On Thursday the state government announced a new survey to determine the extent of contamination, although this has not been confirmed by the central government in Delhi.
A number of condolence meetings remembering the victims were held on Friday.
Overnight about 300 people held a candlelit vigil outside the derelict factory to remember the dead.
The mood was mostly sombre though angry widows marched to the plant crying "Death to Union Carbide!".
Debate still rages on how toxic the abandoned site remains
Shortly after midnight 20 years ago, 40 tonnes of highly poisonous methyl isocyanate gas escaped in the capital of Madhya Pradesh.
According to official figures, nearly 3,000 people died on the night of the disaster as gas seeped from the plant, and there have been nearly 15,000 deaths related to the accident.

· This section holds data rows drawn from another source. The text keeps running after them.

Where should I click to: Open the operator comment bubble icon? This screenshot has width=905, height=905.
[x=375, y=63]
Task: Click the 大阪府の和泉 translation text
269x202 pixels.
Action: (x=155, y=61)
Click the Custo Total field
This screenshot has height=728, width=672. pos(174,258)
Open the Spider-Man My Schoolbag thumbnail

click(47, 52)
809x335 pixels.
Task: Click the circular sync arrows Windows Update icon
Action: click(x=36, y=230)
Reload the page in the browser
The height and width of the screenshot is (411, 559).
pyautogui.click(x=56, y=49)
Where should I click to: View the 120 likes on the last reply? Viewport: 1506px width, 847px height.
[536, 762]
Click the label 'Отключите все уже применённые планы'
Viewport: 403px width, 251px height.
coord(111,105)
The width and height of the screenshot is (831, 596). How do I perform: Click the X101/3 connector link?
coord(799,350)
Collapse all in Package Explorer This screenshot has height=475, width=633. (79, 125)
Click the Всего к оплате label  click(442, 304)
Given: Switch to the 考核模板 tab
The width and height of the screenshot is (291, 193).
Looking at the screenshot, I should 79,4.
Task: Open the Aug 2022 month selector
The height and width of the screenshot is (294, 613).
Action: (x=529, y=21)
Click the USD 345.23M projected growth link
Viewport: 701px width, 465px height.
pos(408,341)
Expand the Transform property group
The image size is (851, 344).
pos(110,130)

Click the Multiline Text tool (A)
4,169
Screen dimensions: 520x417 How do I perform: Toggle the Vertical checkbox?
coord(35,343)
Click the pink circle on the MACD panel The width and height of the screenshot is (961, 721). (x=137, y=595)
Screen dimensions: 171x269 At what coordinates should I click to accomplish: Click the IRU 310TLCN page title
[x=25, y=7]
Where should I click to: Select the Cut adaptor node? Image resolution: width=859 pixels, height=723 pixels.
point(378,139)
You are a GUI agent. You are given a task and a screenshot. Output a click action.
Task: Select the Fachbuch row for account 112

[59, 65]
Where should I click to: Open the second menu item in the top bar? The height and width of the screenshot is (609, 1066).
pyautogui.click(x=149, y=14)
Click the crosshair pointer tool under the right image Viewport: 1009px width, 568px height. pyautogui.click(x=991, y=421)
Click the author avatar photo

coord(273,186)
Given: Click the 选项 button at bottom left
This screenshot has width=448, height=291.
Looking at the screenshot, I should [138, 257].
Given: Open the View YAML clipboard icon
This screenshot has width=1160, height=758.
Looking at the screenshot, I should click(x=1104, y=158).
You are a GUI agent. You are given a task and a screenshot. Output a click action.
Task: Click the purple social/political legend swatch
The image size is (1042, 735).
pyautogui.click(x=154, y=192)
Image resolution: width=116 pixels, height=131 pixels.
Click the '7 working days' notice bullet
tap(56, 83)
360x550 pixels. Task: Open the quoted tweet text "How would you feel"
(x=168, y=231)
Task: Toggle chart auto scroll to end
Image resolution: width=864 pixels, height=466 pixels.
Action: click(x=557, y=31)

Campaign groups put the figures much higher.
Many local people still suffer respiratory and other illnesses.
The Indian government is awaiting the outcome of a US court hearing on whether Dow Chemicals should be asked to clean up the site further.
The protesters also want to highlight their concerns that only a part of compensation paid by Union Carbide - worth almost $500m - has reached the victims.
The former chairman of Union Carbide, Warren Anderson, still faces charges of manslaughter in India but refuses to return to the country.